■ Stored data:
----------

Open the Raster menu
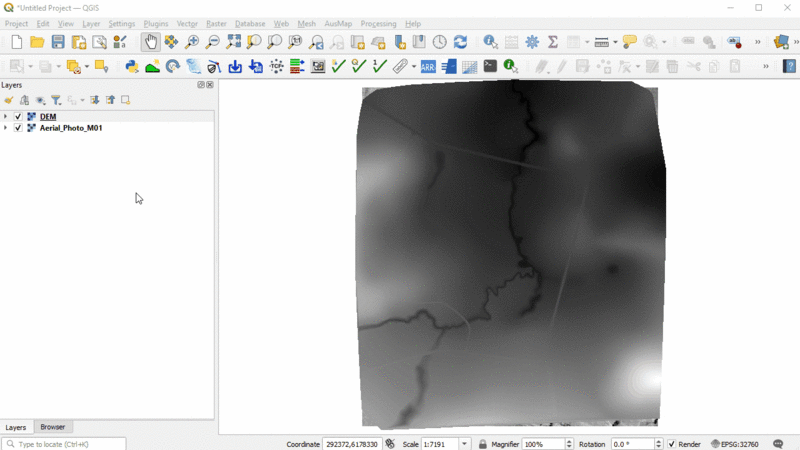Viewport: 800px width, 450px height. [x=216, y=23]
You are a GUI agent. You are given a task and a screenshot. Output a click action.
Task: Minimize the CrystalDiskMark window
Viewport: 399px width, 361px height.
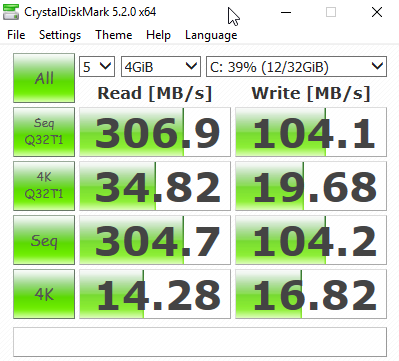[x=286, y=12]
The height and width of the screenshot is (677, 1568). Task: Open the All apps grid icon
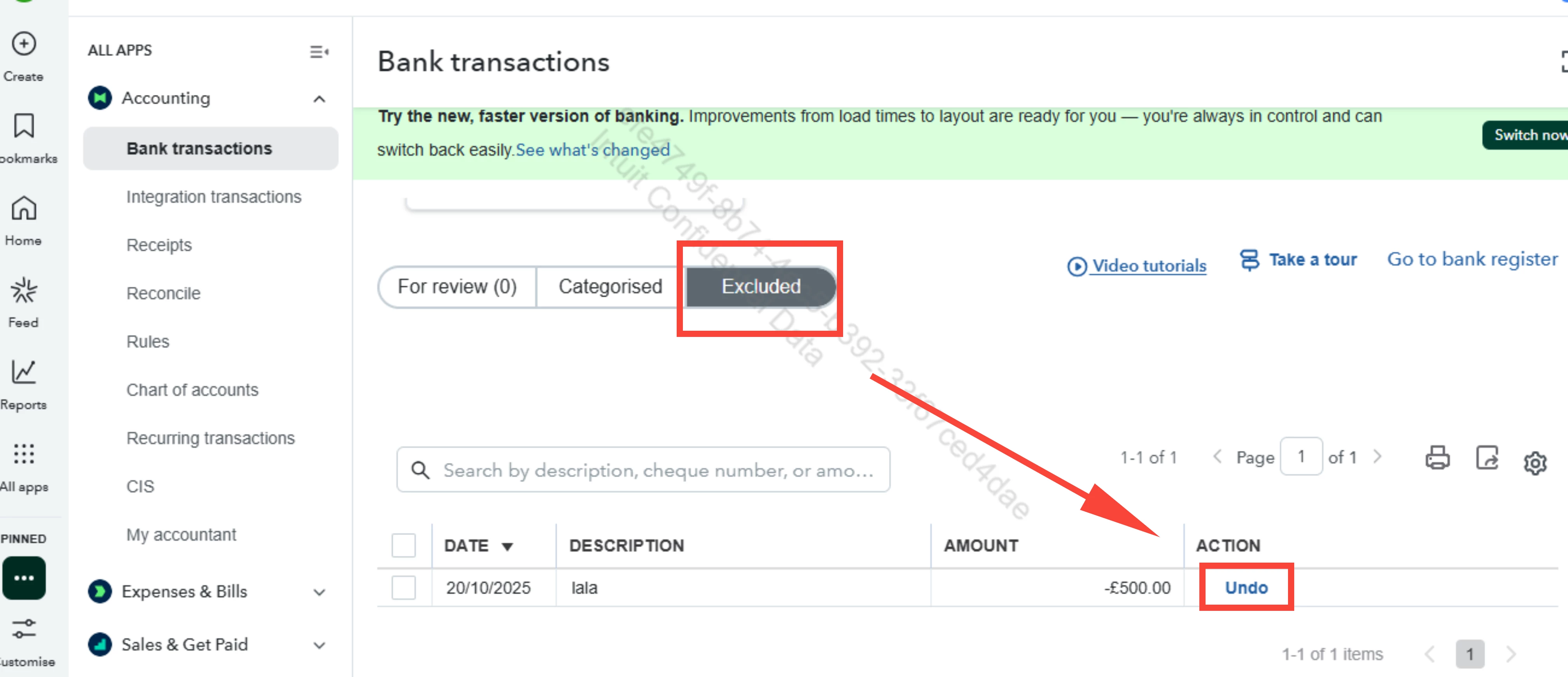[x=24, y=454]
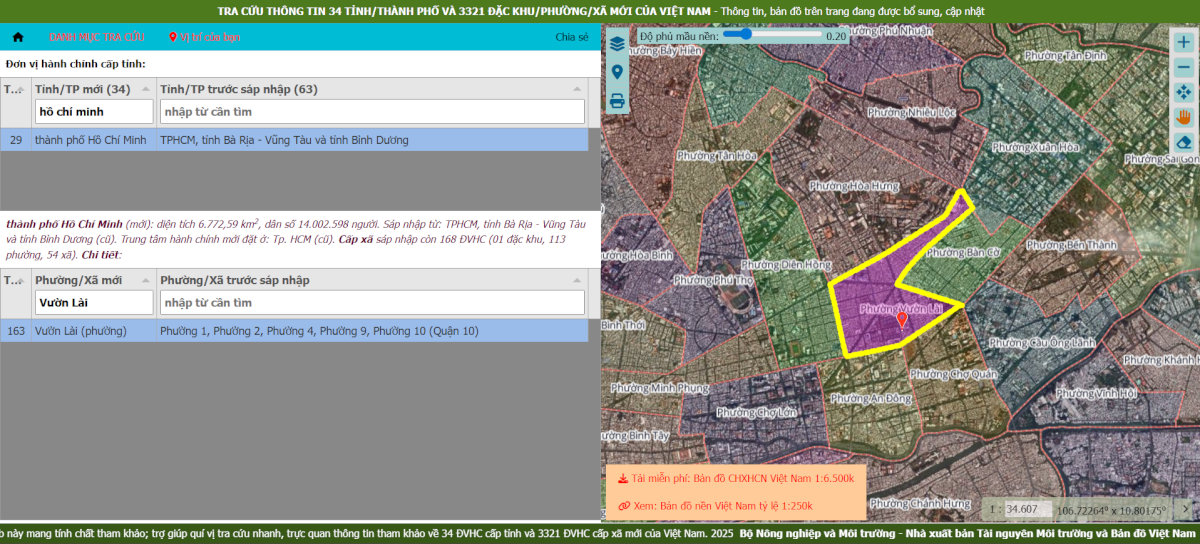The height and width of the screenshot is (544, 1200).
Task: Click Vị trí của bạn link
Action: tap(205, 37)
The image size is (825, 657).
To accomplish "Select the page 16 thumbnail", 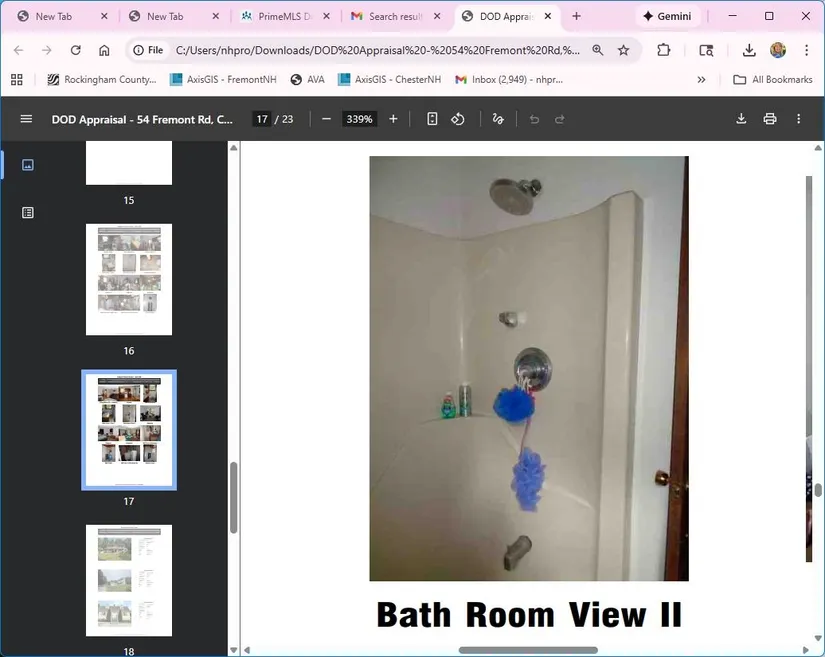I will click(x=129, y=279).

----------

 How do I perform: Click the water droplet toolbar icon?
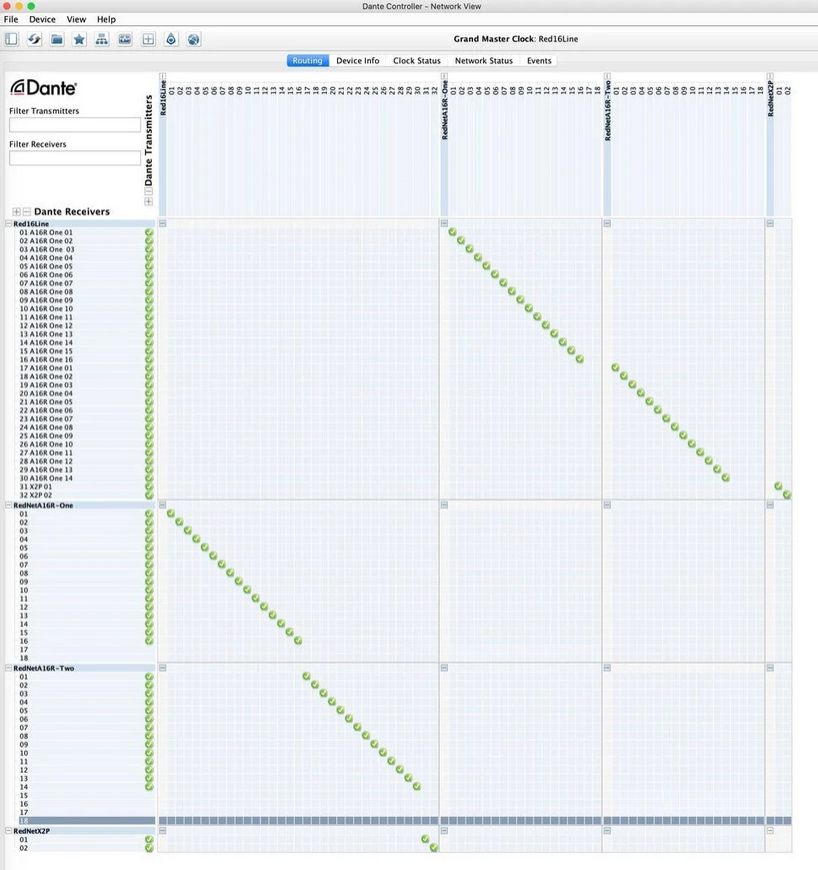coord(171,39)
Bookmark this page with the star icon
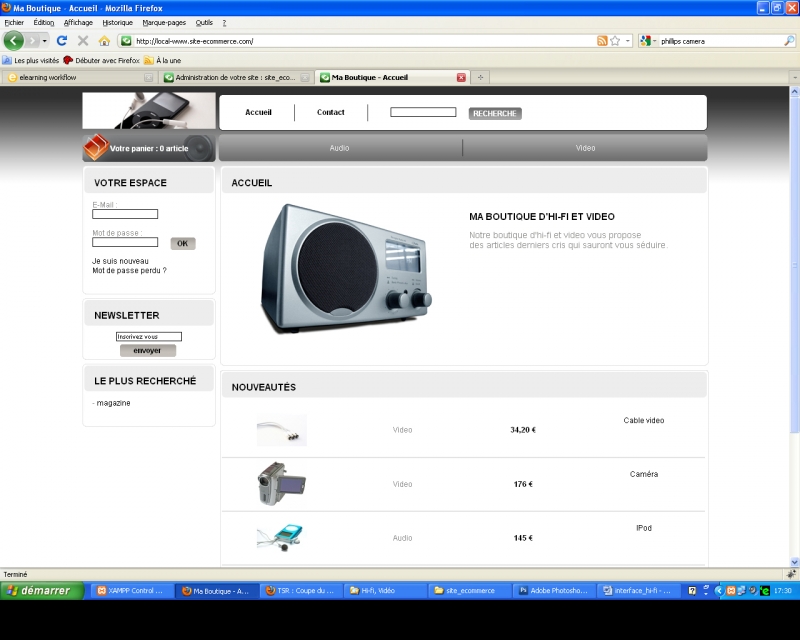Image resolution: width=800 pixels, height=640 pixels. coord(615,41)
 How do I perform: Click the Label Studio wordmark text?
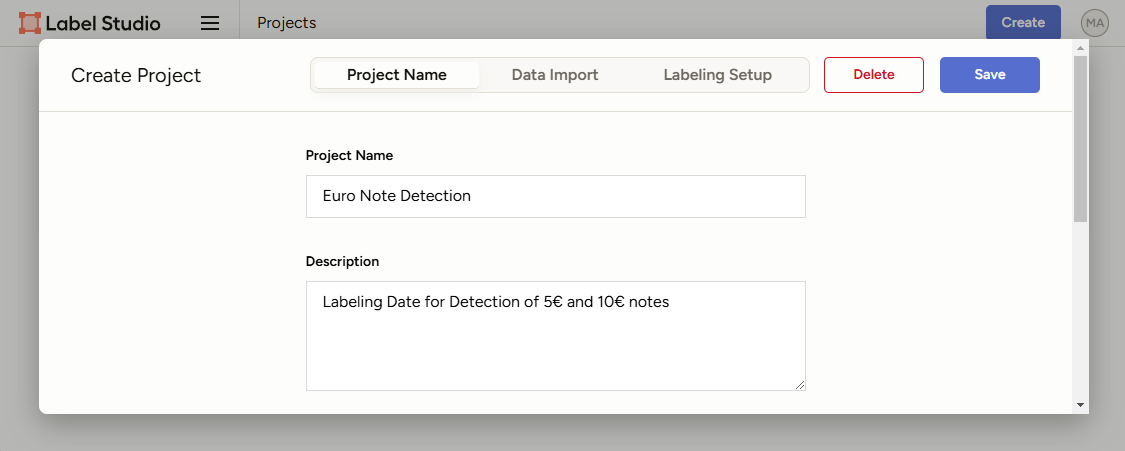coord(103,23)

----------

■ Task requirements: Set the pictures aside and retype exactly the lines above from the line with "Open the Raster menu" to the line with "The image size is (825, 657).", both included, adding no others.

■ Completed exercise:
Open the Raster menu
Viewport: 800px width, 450px height. [x=216, y=23]
You are a GUI agent. You are given a task and a screenshot. Output a click action.
Task: Minimize the CrystalDiskMark window
Viewport: 399px width, 361px height.
[x=286, y=12]
The height and width of the screenshot is (677, 1568). Task: Open the All apps grid icon
[x=24, y=454]
The height and width of the screenshot is (544, 1200).
Task: Click Vị trí của bạn link
Action: tap(205, 37)
The image size is (825, 657).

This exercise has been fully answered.